I test drove this 2005 Deville with 74K for my sister’s then in-laws. My sister’s husband’s mom saw my Town Car on Thanksgiving Day 2013 and went nuts: “Oh wow what a beautiful car! It’s so nice! If you ever find something this nice in a Cadillac, let me know!” Apparently their bright red 1992-97 vintage Seville was getting on in years, and she was looking to perhaps surprise her husband with a nicer, more recent model.

So I went down to McLaughlin to look at this promising 2005 model, in Cashmere with Neutral Shale leather. And let’s face it, I love test driving cars. It was in great shape, with only a door ding by the driver’s door handle and a couple of chips on the passenger-side rear quarter panel marring its finish. Now keep in mind I had been driving this car’s main competitor, a Town Car, for a month and a half at that time. And I hadn’t driven a Cadillac newer than a 1993, with the exception of a 2003 CTS, which was about as far from a Deville as a Town Car was from a Lincoln LS.

Driving impressions? Well, it was nice. It was comfortable, and I kind of liked the digital dash, though it’s not to everyone’s taste. I REALLY liked that hood ornament out in front. It felt much narrower than the Lincoln (the TC is 78.2″, the Deville 74.5″ but for some reason it felt much more pronounced to me), but at the same time more European in handling and acceleration–almost as if you’d combined my then-Volvo V50 and my Town Car into one vehicle. Of course it is FWD with a unit body and the Lincoln is RWD body-on-frame, which probably accounts for the different feel. The Deville and DHS version of the Northstar had 275 hp, with the DTS getting 300. Even with 74K, this car was no slouch.

My reaction to the interior was mixed. The window controls and many of the dash controls looked like they came off an Impala, but the wood was really pretty, and I loved the chrome door handles; their shape looked kind of like an abstract sculpture or paperweight you’d get out of a Hammacher Schlemmer catalog. And this car had heated and cooled seats, and a heated steering wheel as well.
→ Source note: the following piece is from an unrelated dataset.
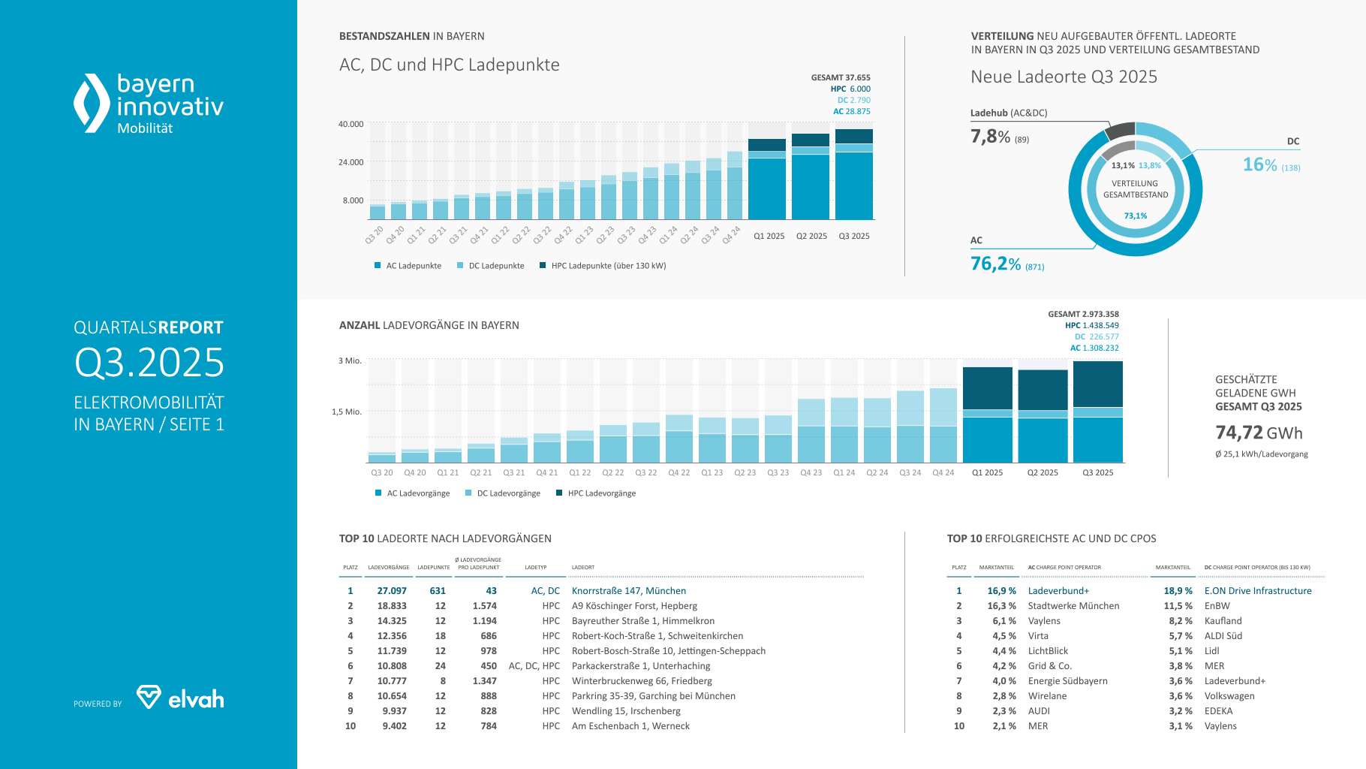Viewport: 1366px width, 769px height.
Task: Click the AC Ladepunkte legend square
Action: (x=378, y=265)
I did not try out the cooled seats (it was 30 degrees out the day of my test drive), but the heated steering wheel was very nice.
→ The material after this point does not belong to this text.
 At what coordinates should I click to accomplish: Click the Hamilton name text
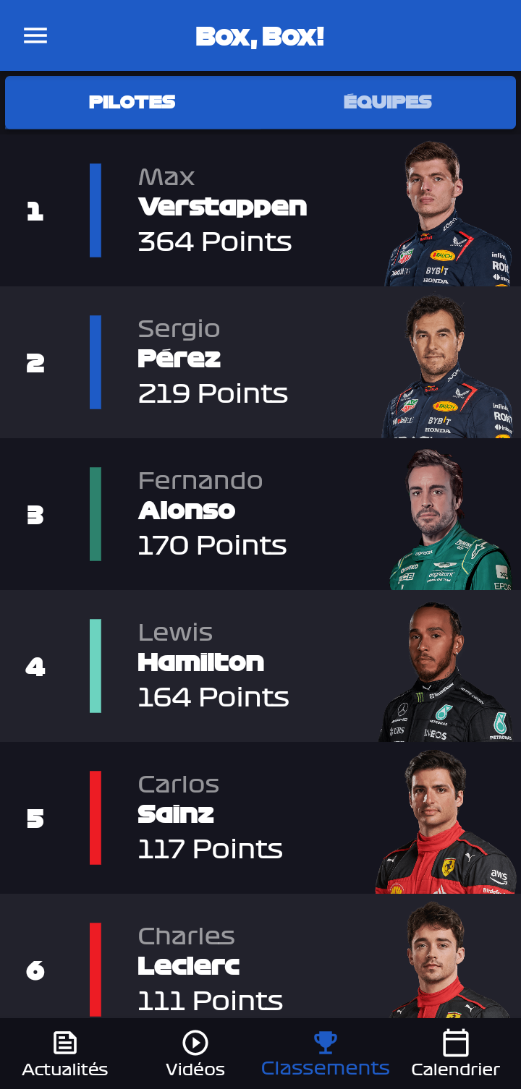tap(200, 662)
So, the car looked good, drove nice, and the price was very reasonable. A shoe-in, right? But I couldn’t recommend it to Amanda’s idiot husband’s parents, as the original owner was a smoker, and despite the car being fully detailed and vacuumed, it still smelled like an ashtray inside. It wasn’t that bad, but was impossible to ignore, and a deal breaker. Too bad.

The Deville lasted in this form through 2005, at which point it was given new front and rear styling and renamed the DTS. Also, the hood ornament disappeared, though of course many had dealer-installed ones tacked on-along with the expected fake convertible tops, fake Rolls Royce grilles, and questionable aftermarket wheel choices. The DTS disappeared in 2011, and while the XTS that appeared in 2013 more or less took its place, it was much more mainstream modern stylewise-though attractive, especially the final facelifted 2018-19 models.

2020 Cadillac CT5

Today only the small CT4 and smallish CT5 represent Cadillac sedans, and while I like them, they just don’t look too compelling to me. But combovers sell, despite my disdain for the rolling bar stools. But I’m only one man! Can’t fault Cadillac for going where the market is, but it doesn’t make me near as excited checking out new cars these days as even five or ten years ago.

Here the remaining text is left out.